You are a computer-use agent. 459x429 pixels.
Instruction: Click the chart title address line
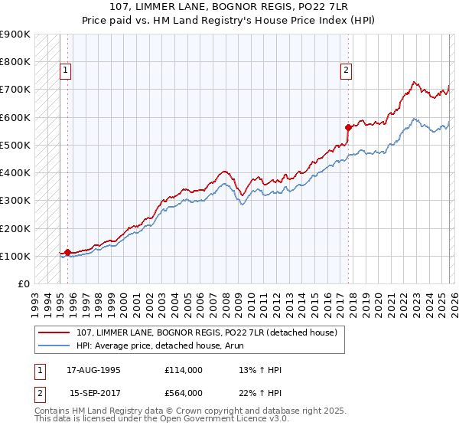tap(229, 7)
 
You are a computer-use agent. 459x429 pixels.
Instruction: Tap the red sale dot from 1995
tap(67, 251)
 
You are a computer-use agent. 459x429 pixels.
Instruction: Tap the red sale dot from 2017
tap(348, 127)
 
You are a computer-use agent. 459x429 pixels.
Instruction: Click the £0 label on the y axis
tap(23, 283)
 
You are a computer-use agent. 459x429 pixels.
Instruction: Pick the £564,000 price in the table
tap(184, 392)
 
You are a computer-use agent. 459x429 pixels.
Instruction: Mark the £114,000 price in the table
tap(184, 369)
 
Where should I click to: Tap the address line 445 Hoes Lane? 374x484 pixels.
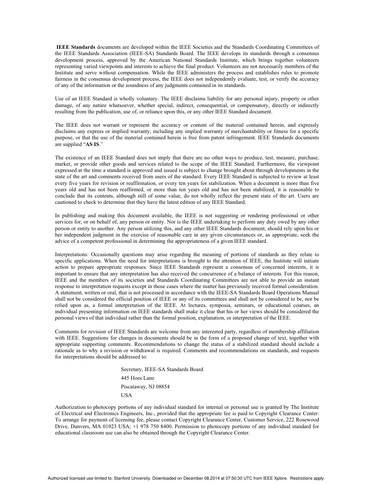coord(138,378)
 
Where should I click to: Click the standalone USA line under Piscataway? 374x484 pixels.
coord(126,395)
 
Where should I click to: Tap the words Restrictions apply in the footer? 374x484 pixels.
coord(309,478)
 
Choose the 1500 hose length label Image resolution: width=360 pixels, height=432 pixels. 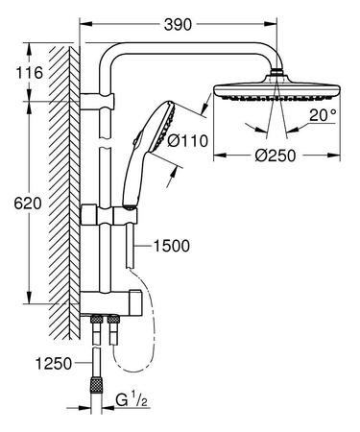[x=171, y=247]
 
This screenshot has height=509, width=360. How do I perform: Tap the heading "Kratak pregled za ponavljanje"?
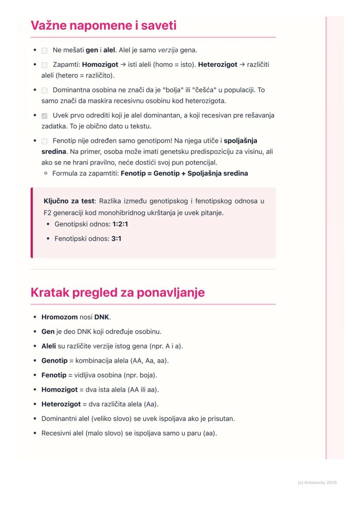117,293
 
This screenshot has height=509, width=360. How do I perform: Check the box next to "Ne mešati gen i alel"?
44,50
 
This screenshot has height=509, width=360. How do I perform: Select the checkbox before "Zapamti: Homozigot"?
44,65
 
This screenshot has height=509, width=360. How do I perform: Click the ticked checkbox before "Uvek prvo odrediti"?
44,116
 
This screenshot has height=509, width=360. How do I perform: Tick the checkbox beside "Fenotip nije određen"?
44,141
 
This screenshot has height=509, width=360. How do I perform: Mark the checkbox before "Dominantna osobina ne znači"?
44,90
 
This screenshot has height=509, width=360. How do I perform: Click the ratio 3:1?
117,239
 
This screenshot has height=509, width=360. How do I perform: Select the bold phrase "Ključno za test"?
69,201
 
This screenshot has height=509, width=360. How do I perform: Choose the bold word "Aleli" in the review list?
49,346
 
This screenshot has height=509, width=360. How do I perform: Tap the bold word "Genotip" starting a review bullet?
54,361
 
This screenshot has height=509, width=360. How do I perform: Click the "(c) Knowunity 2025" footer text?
317,482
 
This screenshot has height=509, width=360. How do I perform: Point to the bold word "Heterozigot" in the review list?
61,404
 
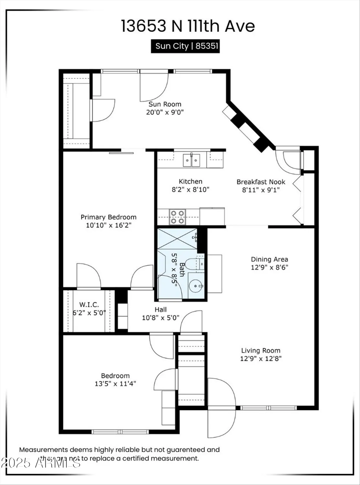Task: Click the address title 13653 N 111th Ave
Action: (188, 26)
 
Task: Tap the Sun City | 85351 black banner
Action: (185, 46)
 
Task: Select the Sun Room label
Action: (165, 104)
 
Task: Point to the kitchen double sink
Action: (191, 160)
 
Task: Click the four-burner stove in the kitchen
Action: (178, 217)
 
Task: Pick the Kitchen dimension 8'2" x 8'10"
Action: (191, 189)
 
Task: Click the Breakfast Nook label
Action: (261, 182)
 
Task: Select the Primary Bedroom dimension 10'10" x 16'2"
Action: (108, 225)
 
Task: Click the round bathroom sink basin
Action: (196, 286)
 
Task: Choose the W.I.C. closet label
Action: (89, 305)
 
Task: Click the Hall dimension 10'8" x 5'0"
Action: (160, 318)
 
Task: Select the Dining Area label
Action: (269, 259)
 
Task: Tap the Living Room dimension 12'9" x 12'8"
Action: (261, 358)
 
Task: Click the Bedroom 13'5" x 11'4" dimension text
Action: (115, 384)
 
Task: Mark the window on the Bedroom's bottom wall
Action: (120, 432)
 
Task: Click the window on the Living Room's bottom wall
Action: (268, 408)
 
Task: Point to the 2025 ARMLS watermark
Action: (41, 463)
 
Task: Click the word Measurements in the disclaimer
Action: (44, 449)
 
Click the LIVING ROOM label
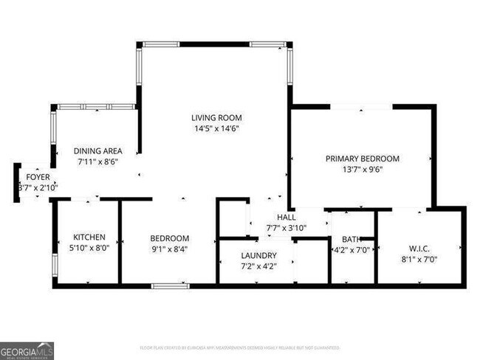point(216,117)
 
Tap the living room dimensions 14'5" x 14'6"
point(216,128)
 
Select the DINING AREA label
point(99,150)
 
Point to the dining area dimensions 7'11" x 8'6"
point(98,161)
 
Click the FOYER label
point(38,177)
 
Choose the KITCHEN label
point(88,237)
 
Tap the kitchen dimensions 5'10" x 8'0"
point(89,248)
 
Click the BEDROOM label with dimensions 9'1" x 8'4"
point(169,238)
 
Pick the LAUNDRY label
point(258,255)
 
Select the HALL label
point(286,218)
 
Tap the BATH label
point(351,239)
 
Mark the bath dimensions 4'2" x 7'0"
point(351,249)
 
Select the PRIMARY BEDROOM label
point(362,158)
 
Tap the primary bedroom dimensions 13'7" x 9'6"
point(362,169)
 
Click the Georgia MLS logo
point(27,350)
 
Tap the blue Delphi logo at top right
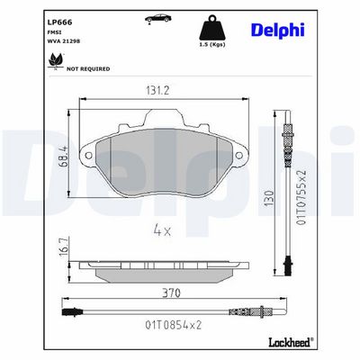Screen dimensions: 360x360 click(278, 31)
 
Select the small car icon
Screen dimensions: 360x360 click(158, 18)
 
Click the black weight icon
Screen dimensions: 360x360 click(212, 28)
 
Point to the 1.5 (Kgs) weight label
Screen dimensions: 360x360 click(212, 45)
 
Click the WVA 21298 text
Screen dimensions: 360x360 click(64, 41)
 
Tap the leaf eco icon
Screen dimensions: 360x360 click(56, 61)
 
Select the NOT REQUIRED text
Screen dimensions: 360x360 click(88, 69)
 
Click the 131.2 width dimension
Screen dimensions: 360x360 click(158, 90)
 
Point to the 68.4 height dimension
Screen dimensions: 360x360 click(64, 157)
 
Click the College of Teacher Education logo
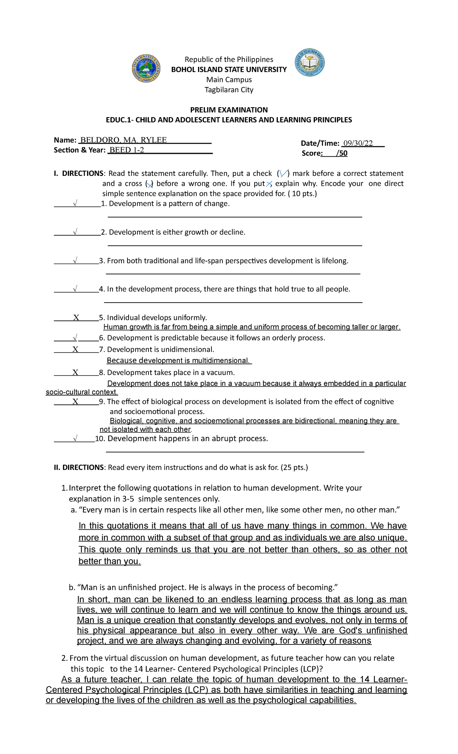310,63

**WORK TO COMPLETE:**
Reproduce the material above, everything from the line containing "Select the bold" down to the line containing "Action: (188, 26)", with both of those lines included. Leave the pictures out.

**RESPONSE:**
This screenshot has height=509, width=360. How do I perform: Select the bold phrase "Ključno za test"?
69,201
 
This screenshot has height=509, width=360. How do I perform: Choose the bold word "Aleli" in the review list?
49,346
 
This screenshot has height=509, width=360. How do I perform: Tap the bold word "Genotip" starting a review bullet?
54,361
 
This screenshot has height=509, width=360. How do I perform: Click the "(c) Knowunity 2025" footer text?
317,482
 
This screenshot has height=509, width=360. How do I perform: Point to the bold word "Heterozigot" in the review list?
61,404
 
Task: Click the address title 13653 N 111th Ave
Action: (188, 26)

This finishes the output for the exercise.